What you have to do -
For this exercise, reproduce each entry below exactly, excluding pictures.

....................

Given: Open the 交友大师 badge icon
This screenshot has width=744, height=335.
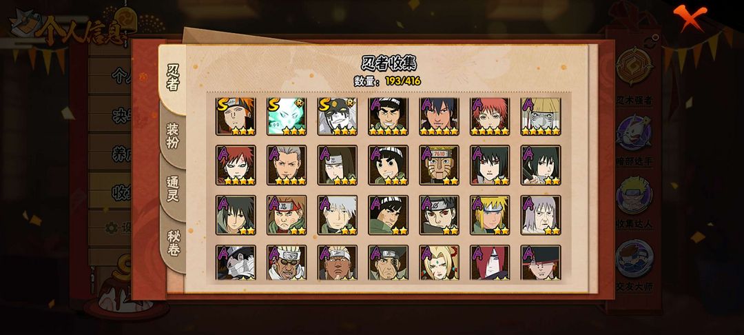Looking at the screenshot, I should 634,258.
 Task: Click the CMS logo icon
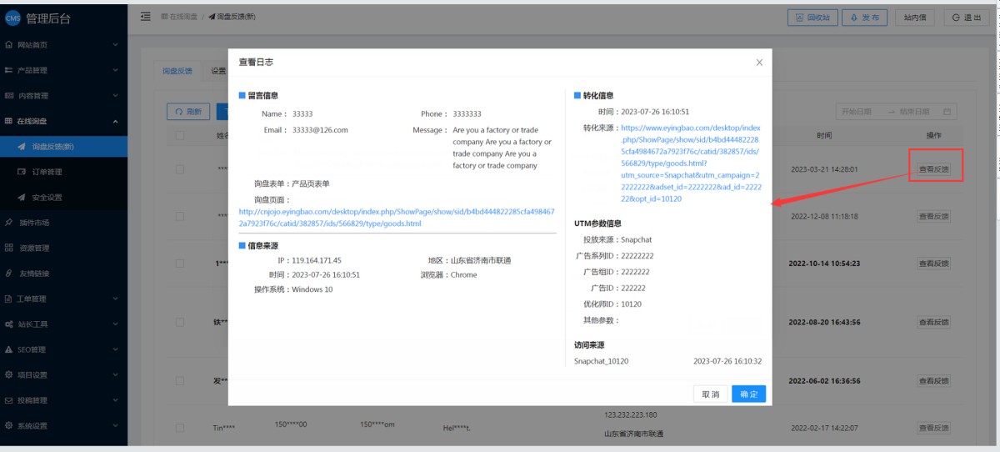(13, 18)
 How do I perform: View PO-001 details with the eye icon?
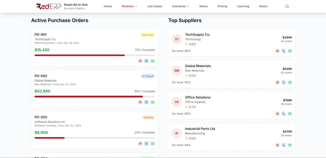(140, 61)
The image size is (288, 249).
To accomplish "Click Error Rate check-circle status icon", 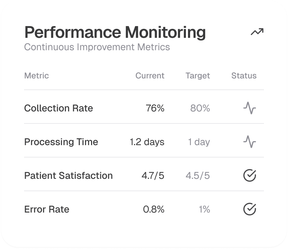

....................

Solution -
Given: Open the 交友大师 badge icon
This screenshot has width=744, height=335.
Looking at the screenshot, I should 634,258.
 Task: Click the CMS logo icon
(13, 18)
 How do I perform: View PO-001 details with the eye icon?
(140, 61)
The image size is (288, 249).
To accomplish "Click Error Rate check-circle status icon", 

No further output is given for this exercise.